** Opening Dataset entries block **

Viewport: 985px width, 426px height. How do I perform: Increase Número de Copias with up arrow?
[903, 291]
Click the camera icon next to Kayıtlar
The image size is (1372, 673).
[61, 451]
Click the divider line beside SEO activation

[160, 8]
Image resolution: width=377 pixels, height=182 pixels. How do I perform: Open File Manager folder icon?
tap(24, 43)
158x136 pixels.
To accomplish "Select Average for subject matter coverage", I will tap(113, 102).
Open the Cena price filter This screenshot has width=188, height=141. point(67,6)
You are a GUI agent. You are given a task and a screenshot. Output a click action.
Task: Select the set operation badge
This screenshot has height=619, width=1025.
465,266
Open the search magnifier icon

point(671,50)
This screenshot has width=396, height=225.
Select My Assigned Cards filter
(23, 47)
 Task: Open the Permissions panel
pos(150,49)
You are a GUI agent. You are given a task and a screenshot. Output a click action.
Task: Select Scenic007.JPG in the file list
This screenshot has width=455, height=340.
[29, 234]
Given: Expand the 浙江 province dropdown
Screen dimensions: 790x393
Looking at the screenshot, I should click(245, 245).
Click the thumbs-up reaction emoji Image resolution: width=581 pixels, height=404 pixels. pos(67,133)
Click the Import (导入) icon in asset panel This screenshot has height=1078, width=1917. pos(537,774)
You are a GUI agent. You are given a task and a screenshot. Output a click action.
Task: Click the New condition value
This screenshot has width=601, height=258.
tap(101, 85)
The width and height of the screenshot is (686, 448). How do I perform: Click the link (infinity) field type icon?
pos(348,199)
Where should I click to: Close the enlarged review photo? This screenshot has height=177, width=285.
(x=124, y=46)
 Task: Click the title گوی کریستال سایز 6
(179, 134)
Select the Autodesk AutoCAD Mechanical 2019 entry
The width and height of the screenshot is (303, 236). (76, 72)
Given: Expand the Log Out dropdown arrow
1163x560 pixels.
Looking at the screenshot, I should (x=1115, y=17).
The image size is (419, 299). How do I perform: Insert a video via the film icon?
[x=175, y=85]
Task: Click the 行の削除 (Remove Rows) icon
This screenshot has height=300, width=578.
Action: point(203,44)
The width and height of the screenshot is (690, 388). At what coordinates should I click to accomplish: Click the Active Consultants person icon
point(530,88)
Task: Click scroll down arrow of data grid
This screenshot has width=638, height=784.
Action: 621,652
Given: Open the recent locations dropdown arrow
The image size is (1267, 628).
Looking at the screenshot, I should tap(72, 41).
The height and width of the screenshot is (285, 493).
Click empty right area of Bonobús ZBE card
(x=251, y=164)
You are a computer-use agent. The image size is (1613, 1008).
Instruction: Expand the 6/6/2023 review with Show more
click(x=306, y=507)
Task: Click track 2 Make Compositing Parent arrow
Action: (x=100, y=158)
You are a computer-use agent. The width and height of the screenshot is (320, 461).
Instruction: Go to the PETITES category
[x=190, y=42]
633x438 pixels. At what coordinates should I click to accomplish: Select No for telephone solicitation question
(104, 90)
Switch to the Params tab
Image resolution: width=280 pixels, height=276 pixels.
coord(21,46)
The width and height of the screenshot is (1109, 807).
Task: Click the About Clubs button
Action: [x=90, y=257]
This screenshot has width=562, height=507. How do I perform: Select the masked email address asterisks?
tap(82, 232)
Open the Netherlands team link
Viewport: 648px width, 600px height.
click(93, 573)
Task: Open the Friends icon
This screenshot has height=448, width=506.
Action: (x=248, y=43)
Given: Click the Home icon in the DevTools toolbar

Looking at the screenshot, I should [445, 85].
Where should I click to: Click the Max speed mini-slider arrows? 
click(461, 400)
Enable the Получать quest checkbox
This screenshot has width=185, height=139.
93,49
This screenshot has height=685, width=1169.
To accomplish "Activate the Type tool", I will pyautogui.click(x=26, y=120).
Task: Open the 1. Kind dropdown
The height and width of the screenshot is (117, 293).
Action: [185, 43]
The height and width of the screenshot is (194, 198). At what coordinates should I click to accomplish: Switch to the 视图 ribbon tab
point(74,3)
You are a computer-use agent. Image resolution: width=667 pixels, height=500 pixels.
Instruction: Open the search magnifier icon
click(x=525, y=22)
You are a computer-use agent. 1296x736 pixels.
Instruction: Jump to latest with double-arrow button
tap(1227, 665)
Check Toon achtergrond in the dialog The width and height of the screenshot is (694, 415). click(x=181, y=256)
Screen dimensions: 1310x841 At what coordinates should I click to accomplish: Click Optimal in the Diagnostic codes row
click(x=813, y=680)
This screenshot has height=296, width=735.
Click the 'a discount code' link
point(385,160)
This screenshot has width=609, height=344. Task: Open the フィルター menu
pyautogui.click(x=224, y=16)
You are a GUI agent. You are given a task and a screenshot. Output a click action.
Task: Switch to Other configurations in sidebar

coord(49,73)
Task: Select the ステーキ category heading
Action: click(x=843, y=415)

** Closing Dataset entries block **

◆ **Directions for this task**:
Return exactly the lines from the line bearing "This screenshot has width=562, height=507." to the end of the records, inclusive of both; include no other lines.

◆ **Output**:
This screenshot has width=562, height=507. How do I perform: Select the masked email address asterisks?
tap(82, 232)
Open the Netherlands team link
Viewport: 648px width, 600px height.
click(93, 573)
Task: Open the Friends icon
This screenshot has height=448, width=506.
Action: (x=248, y=43)
Given: Click the Home icon in the DevTools toolbar

Looking at the screenshot, I should [445, 85].
Where should I click to: Click the Max speed mini-slider arrows? 
click(461, 400)
Enable the Получать quest checkbox
This screenshot has width=185, height=139.
93,49
This screenshot has height=685, width=1169.
To accomplish "Activate the Type tool", I will pyautogui.click(x=26, y=120).
Task: Open the 1. Kind dropdown
The height and width of the screenshot is (117, 293).
Action: [185, 43]
The height and width of the screenshot is (194, 198). At what coordinates should I click to accomplish: Switch to the 视图 ribbon tab
point(74,3)
You are a computer-use agent. Image resolution: width=667 pixels, height=500 pixels.
Instruction: Open the search magnifier icon
click(x=525, y=22)
You are a computer-use agent. 1296x736 pixels.
Instruction: Jump to latest with double-arrow button
tap(1227, 665)
Check Toon achtergrond in the dialog The width and height of the screenshot is (694, 415). click(x=181, y=256)
Screen dimensions: 1310x841 At what coordinates should I click to accomplish: Click Optimal in the Diagnostic codes row
click(x=813, y=680)
This screenshot has height=296, width=735.
Click the 'a discount code' link
point(385,160)
This screenshot has width=609, height=344. Task: Open the フィルター menu
pyautogui.click(x=224, y=16)
You are a GUI agent. You are given a task and a screenshot. Output a click action.
Task: Switch to Other configurations in sidebar

coord(49,73)
Task: Select the ステーキ category heading
Action: click(x=843, y=415)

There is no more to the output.